* _BRIEF 1_:
According to the Yasmin text, why should the pills be taken around the same time every day?
* _BRIEF 2_:
Answer these questions from the Yasmin text:
(a) How often is a pill taken in most Yasmin doses?
(b) What backup birth control does the text name for someone who has missed a dose?
(c) How often will someone typically need to visit a doctor for a new Yasmin prescription?
* _BRIEF 3_:
Print the part of the Yasmin text between "Yasmin should be" and "prescription for Yasmin.", inclusive.

* _DOCUMENT EXCERPT_:
Yasmin is a birth control medication that is used to prevent ovulation. The resulting hormone flux will cause changes in the uterine and cervical lining which will make it more difficult for sperm to reach the egg so it cannot become fertilized. The primary reason for prescribing this medication is to prevent pregnancy, but some patients are also given this birth control to help make their periods more manageable or to help control severe acne caused by a hormone flux.
Those who have recently had a baby or may currently be pregnant should not use birth control pills. Due to the impact on the circulatory system, those who have conditions including heart disease, high blood pressure, blood clotting disorders, trouble managing diabetes, unusual vaginal bleeding, circulation problems, severe migraines, those who smoke or those that have been treated for uterine or breast cancer may not be able to use Yasmin. If you have used other birth control pills in the past and they have caused you to have a heart attack, stroke, blood clot or jaundice you should not start using Yasmin.
If you are using antibiotics, barbiturate sedatives or medications to control HIV/AIDS, hepatitis C or seizures, they can impact your body's ability to properly absorb Yasmin doses. Talk to your doctor about any medications you are taking to determine how they will affect your Yasmin prescription.
Yasmin should be taken on a regular schedule. If you miss a pill, follow the instructions on the packet to deal with this condition. You may need to use back up birth control including spermicide or condoms if you have missed a dose of your medication.
Most doses of Yasmin will involve taking one pill every 24 hours. Try to take your pills around the same time every day to ensure that you have a consistent amount of the medication in your system at all times. Yasmin pills will be given in packets that provide enough pills for one month to coincide with your menstrual cycle. These will include three weeks of pills that provide medication and seven "reminder" pills that you will take during your period. After these have been used, throw the packet away and begin a new packet. You will typically need to visit your doctor once a year to receive a new prescription for Yasmin.

Collected data:
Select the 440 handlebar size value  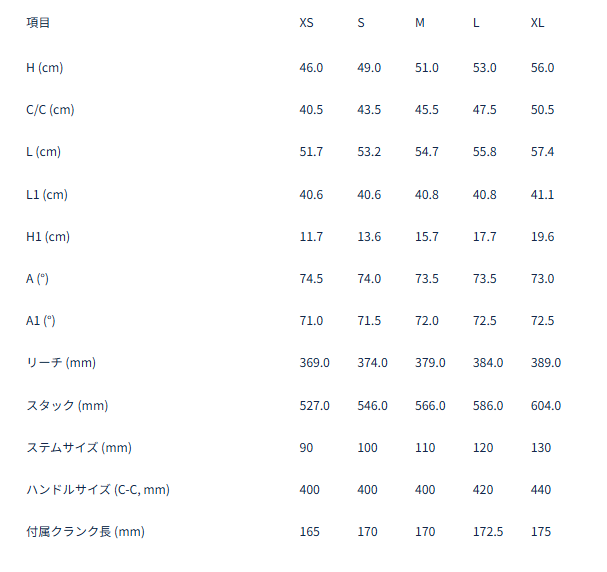pyautogui.click(x=541, y=490)
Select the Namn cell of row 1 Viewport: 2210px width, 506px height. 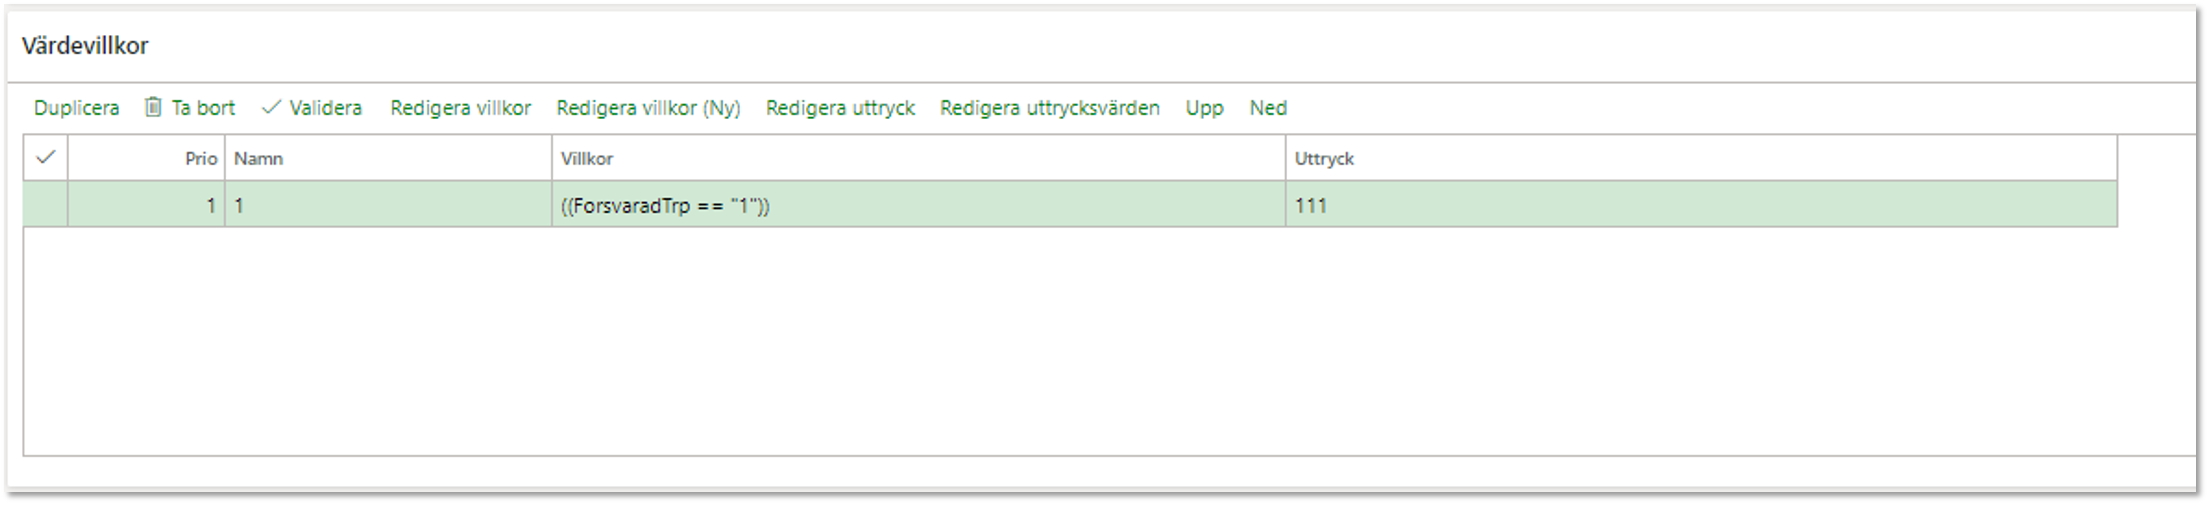click(388, 205)
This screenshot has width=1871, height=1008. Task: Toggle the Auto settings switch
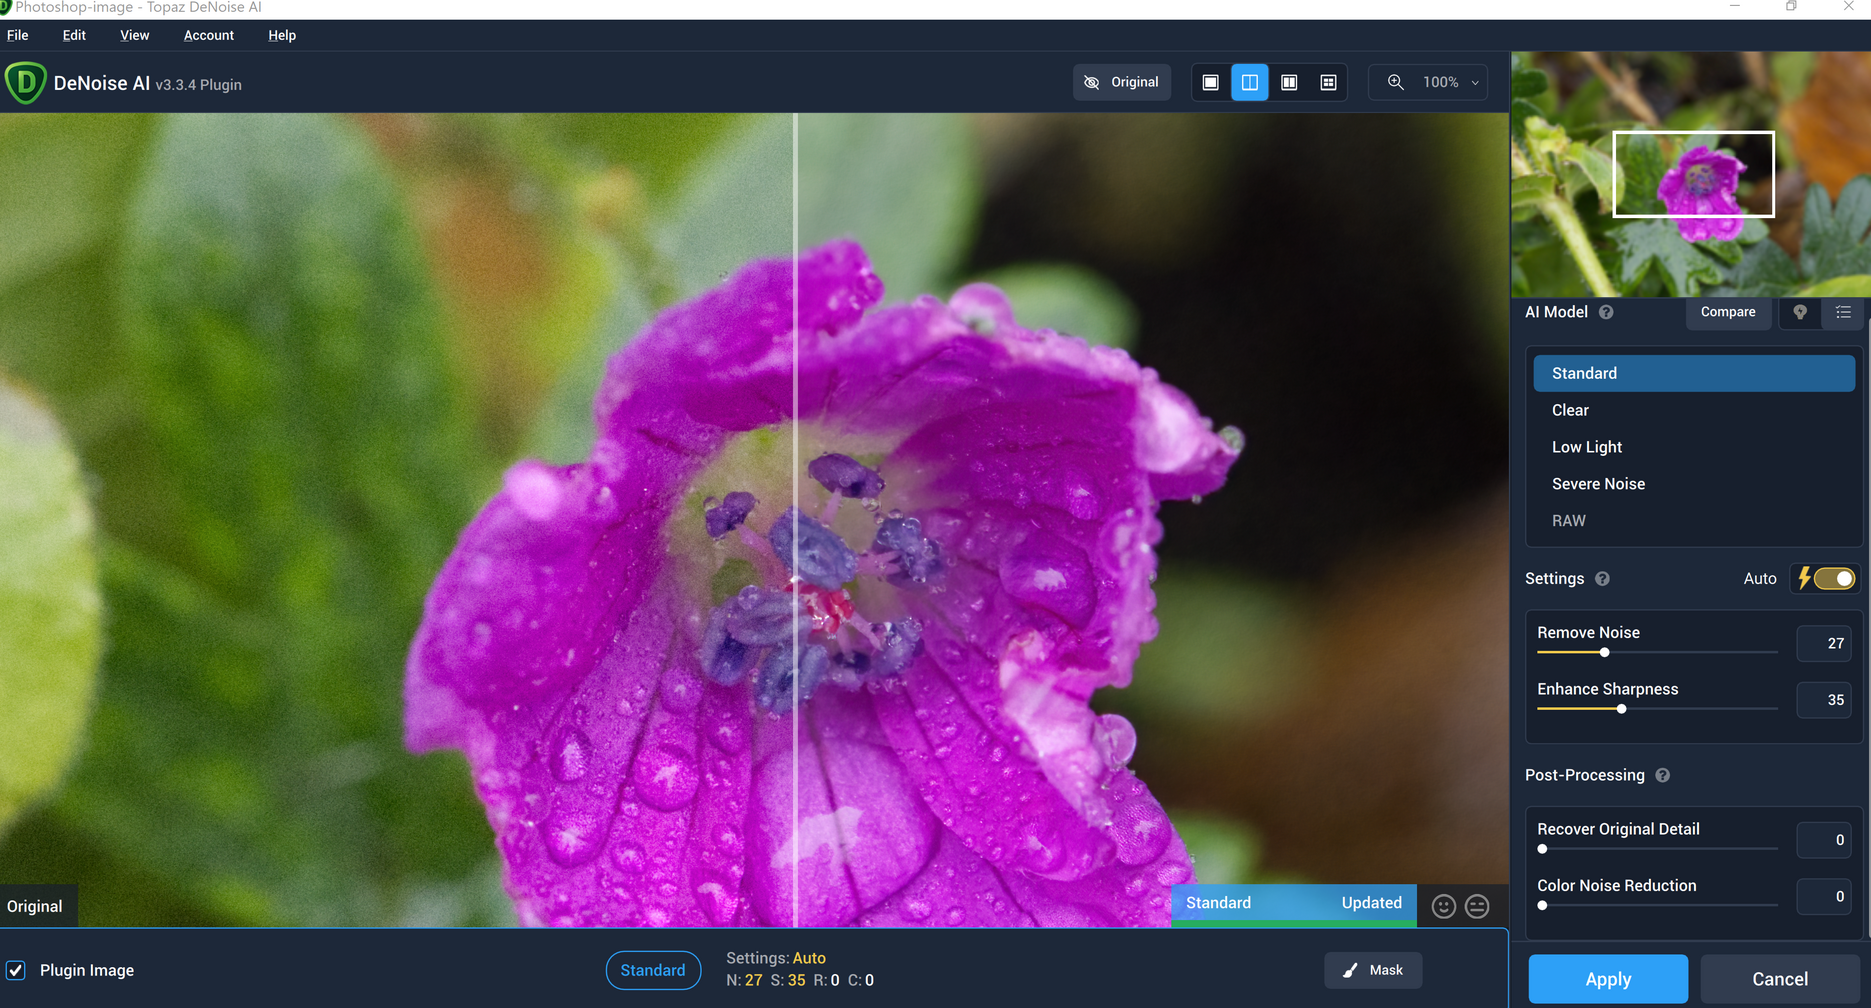click(x=1833, y=579)
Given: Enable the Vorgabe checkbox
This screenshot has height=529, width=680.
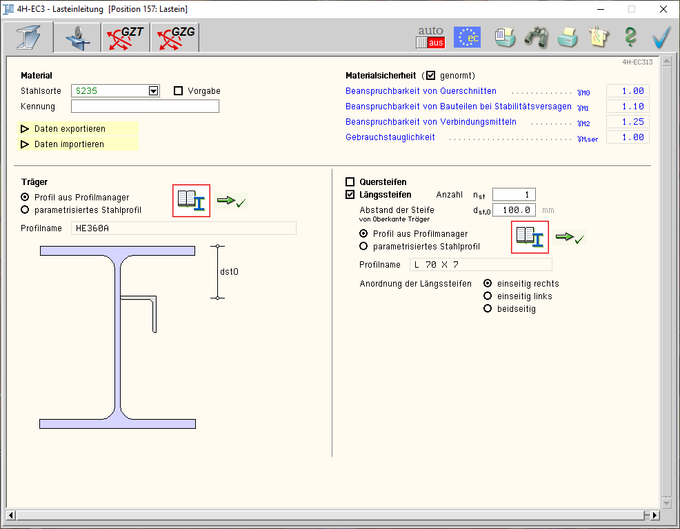Looking at the screenshot, I should [x=179, y=91].
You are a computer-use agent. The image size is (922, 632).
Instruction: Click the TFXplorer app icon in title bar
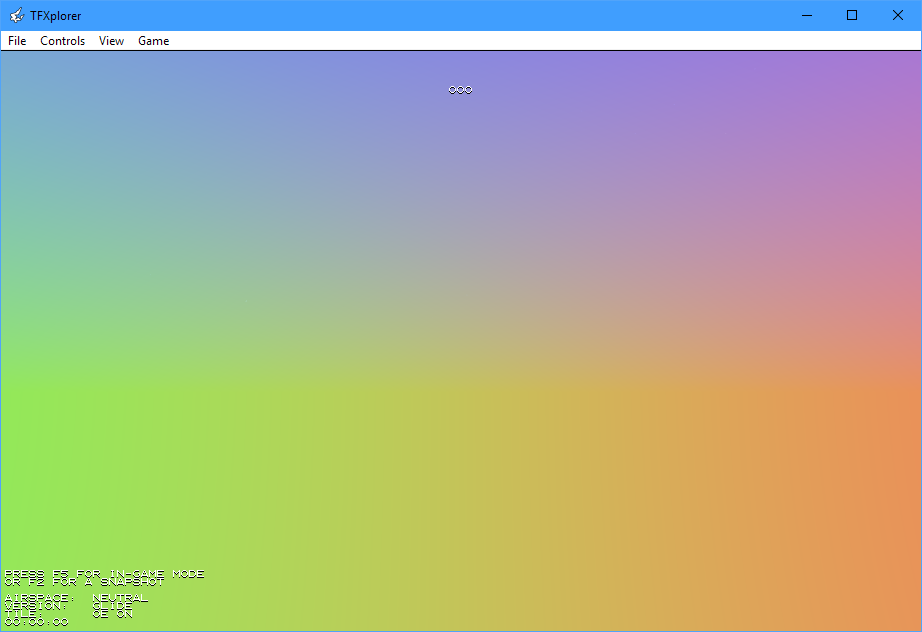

* _YOUR RESPONSE 1_:
Taking the pills at about the same time every day ensures that there is a consistent amount of the medication in your system at all times.

* _YOUR RESPONSE 2_:
(a) One pill is taken every 24 hours.
(b) It names spermicide or condoms.
(c) A visit is typically needed once a year.

* _YOUR RESPONSE 3_:
Yasmin should be taken on a regular schedule. If you miss a pill, follow the instructions on the packet to deal with this condition. You may need to use back up birth control including spermicide or condoms if you have missed a dose of your medication.
Most doses of Yasmin will involve taking one pill every 24 hours. Try to take your pills around the same time every day to ensure that you have a consistent amount of the medication in your system at all times. Yasmin pills will be given in packets that provide enough pills for one month to coincide with your menstrual cycle. These will include three weeks of pills that provide medication and seven "reminder" pills that you will take during your period. After these have been used, throw the packet away and begin a new packet. You will typically need to visit your doctor once a year to receive a new prescription for Yasmin.